The trophies will be handed out on June 12 on CBS2, and CBS2's Dave Carlin got the chance to interview some of the nominees in person at the annual "Meet the Nominees" event.
Rob McClure is nominated for Best Performance by an Actor in a Leading Role in a Musical for "Mrs. Doubtfire," based on the 1993 movie starring Robin Williams. McClure plays Daniel Hillard, an out-of-work actor who loses custody of his kids in a divorce and disguises himself as a Scottish nanny to try to stay in their lives.
"What you do up there is a magic act every day. Tell me about the transformation that happens back and forth throughout this production," Carlin said.

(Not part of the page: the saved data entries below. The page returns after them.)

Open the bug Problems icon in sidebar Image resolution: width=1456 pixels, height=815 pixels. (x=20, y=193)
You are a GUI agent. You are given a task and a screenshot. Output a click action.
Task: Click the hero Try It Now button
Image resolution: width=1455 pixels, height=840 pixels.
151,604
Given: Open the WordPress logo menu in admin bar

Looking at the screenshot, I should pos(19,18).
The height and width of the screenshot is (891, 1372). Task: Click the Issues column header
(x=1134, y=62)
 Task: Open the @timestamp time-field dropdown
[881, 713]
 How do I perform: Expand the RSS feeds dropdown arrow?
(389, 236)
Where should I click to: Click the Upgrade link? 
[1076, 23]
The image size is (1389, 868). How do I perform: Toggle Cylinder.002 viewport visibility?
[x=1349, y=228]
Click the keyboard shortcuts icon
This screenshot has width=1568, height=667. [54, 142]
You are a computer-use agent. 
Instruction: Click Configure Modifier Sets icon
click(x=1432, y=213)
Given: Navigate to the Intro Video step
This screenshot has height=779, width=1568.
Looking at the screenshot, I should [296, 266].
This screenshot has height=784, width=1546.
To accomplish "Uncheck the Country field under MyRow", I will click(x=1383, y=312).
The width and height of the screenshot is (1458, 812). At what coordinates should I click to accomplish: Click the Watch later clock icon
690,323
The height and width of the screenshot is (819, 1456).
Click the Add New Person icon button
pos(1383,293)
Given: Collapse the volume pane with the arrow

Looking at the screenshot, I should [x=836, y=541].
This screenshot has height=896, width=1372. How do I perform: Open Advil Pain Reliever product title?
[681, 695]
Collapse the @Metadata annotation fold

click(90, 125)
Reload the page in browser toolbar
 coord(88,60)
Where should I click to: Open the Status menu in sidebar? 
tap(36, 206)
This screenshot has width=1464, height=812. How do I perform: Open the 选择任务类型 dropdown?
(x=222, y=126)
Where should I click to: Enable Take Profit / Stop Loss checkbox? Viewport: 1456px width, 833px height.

"It's wild. We do, I do 248 quick changes a week, 31 a show, and it takes a team," McClure said. "They are my Indianapolis 500 pit crew who make that happen, and it's a really cool thing, and something that we have on the movie is that in the movie, when Robin Williams runs in the other room and comes back 18 seconds later as Mrs. Doubtfire, everybody knows that somebody yelled 'cut' and he went into a trailer for four hours. In the show, if I have 18 seconds, I have 18 seconds, and the audience knows I have 18 seconds. So they get to enjoy that insanity with me and sweat with me, so the stakes feel so high, and what's so great about a story like this and a show like this is that the comedy, it's subversive in its heart. You go expecting to laugh what you do, but the story really has a profound message."
"It wouldn't work if we didn't think that you are a dad who loves his kids so very very much and that propels the show so importantly," Carlin said.
"When I started playing Mrs. Doubtfire three years ago for the first workshop, I didn't have a kid, and now I have a 3-year-old daughter. And the lengths to which I would go for her know no bounds," McClure said. "Our show is all about family and how far would you go for your family? So we really do I mean, you know, theater people like to throw around the term 'family' and 'we're family, we're family,' but something about this show and what the show is about encourages that atmosphere."
"Mrs. Doubtfire" is running at the Stephen Sondheim Theatre through May 29. Producers plan to launch a national tour of the show in 2023 and bring the musical to England later this year.